OK. Should be simple enough. Given your buffer of 1024 chars:
char buf[1024];
/* The manpage says it won't null terminate. Let's zero the buffer. */
memset(buf, 0, sizeof(buf));
/* Note we use sizeof(buf)-1 since we may need an extra char for NUL. */
if (readlink("/proc/self/exe", buf, sizeof(buf)-1) < 0)
{
/* There was an error... Perhaps the path does not exist
* or the buffer is not big enough. errno has the details. */
perror("readlink");
return -1;
}
char *
readlink_malloc (const char *filename)
{
int size = 100;
char *buffer = NULL;
while (1)
{
buffer = (char *) xrealloc (buffer, size);
int nchars = readlink (filename, buffer, size);
if (nchars < 0)
{
free (buffer);
return NULL;
}
if (nchars < size)
return buffer;
size *= 2;
}
}
Taken from: http://www.delorie.com/gnu/docs/glibc/libc_279.html
#include <stdlib.h>
#include <unistd.h>
static char *exename(void)
{
char *buf;
char *newbuf;
size_t cap;
ssize_t len;
buf = NULL;
for (cap = 64; cap <= 16384; cap *= 2) {
newbuf = realloc(buf, cap);
if (newbuf == NULL) {
break;
}
buf = newbuf;
len = readlink("/proc/self/exe", buf, cap);
if (len < 0) {
break;
}
if ((size_t)len < cap) {
buf[len] = 0;
return buf;
}
}
free(buf);
return NULL;
}
#include <stdio.h>
int main(void)
{
char *e = exename();
printf("%s\n", e ? e : "unknown");
free(e);
return 0;
}
This uses the traditional "when you don't know the right buffer size, reallocate increasing powers of two" trick. We assume that allocating less than 64 bytes for a pathname is not worth the effort. We also assume that an executable pathname as long as 16384 (2**14) bytes has to indicate some kind of anomaly in how the program was installed, and it's not useful to know the pathname as we'll soon encounter bigger problems to worry about.

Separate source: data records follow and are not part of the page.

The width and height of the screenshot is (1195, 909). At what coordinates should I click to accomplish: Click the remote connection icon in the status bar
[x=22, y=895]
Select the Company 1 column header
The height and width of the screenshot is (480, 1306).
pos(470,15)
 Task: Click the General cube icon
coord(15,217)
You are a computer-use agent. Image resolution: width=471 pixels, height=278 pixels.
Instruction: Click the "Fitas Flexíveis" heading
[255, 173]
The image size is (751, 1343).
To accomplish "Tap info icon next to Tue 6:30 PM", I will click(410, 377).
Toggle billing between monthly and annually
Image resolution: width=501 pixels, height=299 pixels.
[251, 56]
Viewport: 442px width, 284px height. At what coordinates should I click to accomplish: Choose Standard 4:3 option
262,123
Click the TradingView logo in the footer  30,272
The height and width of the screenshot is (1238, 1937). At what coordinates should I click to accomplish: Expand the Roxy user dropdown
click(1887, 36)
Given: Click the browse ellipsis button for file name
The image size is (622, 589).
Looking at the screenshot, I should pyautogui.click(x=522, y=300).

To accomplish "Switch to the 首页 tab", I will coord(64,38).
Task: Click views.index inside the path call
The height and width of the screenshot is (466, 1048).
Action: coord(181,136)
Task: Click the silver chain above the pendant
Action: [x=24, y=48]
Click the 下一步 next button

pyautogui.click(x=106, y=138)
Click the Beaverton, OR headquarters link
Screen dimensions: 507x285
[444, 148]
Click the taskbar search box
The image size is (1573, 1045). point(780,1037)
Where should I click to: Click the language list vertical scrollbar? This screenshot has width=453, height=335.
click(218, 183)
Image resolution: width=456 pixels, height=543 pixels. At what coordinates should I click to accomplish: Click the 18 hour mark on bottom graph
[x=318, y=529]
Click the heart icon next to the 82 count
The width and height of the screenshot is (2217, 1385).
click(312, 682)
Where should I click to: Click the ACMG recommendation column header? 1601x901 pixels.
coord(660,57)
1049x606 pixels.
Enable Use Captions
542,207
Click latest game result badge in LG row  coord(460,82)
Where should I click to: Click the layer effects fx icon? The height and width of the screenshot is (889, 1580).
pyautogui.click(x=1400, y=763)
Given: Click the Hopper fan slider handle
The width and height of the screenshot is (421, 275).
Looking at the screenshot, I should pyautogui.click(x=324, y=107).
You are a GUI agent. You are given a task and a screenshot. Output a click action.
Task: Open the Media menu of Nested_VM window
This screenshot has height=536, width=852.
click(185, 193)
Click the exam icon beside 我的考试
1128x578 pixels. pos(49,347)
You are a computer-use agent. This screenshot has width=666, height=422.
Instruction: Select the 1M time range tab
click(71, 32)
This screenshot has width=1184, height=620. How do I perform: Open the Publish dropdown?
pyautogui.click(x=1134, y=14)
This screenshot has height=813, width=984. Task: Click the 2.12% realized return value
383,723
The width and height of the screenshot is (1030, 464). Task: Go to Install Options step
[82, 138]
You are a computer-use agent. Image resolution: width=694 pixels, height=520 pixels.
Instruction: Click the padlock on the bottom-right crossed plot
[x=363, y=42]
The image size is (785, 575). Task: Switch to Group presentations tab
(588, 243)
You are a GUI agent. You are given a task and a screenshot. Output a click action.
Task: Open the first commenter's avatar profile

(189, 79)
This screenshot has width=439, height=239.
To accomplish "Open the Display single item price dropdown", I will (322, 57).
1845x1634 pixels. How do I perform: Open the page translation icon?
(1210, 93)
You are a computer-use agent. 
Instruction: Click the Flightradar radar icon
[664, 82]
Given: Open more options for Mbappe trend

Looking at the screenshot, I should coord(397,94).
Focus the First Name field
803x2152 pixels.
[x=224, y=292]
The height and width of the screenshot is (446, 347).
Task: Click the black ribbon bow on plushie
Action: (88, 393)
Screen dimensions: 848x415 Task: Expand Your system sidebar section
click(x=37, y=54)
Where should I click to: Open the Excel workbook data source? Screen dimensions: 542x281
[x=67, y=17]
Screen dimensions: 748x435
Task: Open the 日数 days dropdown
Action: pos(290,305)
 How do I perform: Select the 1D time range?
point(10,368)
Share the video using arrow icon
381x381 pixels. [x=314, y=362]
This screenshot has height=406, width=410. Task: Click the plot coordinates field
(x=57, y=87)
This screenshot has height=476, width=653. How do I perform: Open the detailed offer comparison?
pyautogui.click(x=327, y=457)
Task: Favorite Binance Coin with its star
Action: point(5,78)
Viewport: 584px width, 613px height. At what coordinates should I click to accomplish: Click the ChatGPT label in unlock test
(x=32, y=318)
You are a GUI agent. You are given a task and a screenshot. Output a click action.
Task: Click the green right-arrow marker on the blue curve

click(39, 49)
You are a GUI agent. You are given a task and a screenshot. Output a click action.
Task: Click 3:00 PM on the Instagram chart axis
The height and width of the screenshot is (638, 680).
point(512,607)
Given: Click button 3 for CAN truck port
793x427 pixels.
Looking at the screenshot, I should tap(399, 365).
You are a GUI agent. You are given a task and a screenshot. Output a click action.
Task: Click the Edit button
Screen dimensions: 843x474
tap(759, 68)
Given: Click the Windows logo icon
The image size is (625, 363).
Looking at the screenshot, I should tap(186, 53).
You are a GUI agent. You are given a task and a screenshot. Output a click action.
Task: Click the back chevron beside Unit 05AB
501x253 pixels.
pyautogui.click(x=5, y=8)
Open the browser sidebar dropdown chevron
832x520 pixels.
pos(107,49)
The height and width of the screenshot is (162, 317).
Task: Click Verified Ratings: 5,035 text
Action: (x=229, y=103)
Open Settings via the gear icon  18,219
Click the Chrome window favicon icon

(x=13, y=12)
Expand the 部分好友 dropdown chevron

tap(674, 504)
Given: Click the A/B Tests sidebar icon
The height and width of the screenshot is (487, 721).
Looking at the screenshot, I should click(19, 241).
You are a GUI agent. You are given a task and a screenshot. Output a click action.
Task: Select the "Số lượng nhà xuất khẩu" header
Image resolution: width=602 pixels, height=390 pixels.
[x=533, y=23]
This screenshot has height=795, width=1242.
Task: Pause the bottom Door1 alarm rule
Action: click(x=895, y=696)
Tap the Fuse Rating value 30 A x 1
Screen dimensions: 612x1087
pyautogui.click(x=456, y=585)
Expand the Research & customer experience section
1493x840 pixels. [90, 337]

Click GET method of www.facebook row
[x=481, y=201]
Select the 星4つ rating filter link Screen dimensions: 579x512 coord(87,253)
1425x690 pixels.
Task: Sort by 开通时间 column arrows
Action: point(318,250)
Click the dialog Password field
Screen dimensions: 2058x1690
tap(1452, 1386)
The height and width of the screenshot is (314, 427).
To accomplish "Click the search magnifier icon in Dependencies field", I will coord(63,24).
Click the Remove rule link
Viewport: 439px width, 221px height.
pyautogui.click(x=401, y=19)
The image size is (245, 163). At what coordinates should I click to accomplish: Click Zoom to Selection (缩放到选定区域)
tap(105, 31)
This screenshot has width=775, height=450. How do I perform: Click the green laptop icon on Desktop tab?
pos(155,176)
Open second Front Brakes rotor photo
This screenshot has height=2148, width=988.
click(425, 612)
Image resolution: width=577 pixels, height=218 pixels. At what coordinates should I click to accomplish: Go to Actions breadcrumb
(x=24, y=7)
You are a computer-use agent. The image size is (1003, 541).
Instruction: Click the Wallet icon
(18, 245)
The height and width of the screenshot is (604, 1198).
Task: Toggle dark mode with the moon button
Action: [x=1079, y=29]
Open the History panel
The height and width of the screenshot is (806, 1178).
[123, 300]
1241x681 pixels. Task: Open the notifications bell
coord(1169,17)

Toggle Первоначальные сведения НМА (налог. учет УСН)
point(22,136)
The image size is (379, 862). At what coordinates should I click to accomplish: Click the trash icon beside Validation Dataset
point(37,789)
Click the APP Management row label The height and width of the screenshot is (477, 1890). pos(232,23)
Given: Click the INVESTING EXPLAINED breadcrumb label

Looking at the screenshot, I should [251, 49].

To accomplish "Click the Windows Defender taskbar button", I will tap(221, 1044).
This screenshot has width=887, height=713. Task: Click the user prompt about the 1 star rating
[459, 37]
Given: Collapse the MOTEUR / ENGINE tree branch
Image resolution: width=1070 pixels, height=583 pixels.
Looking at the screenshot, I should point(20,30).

There is no need to bother with constants like PATH_MAX. Reserving so much memory is overkill for almost all pathnames, and as noted in another answer, it's not guaranteed to be the actual upper limit anyway. For this application, we can pick a common-sense upper limit such as 16384. Even for applications with no common-sense upper limit, reallocating increasing powers of two is a good approach. You only need log n calls for a n-byte result, and the amount of memory capacity you waste is proportional to the length of the result. It also avoids race conditions where the length of the string changes between the realloc() and the readlink().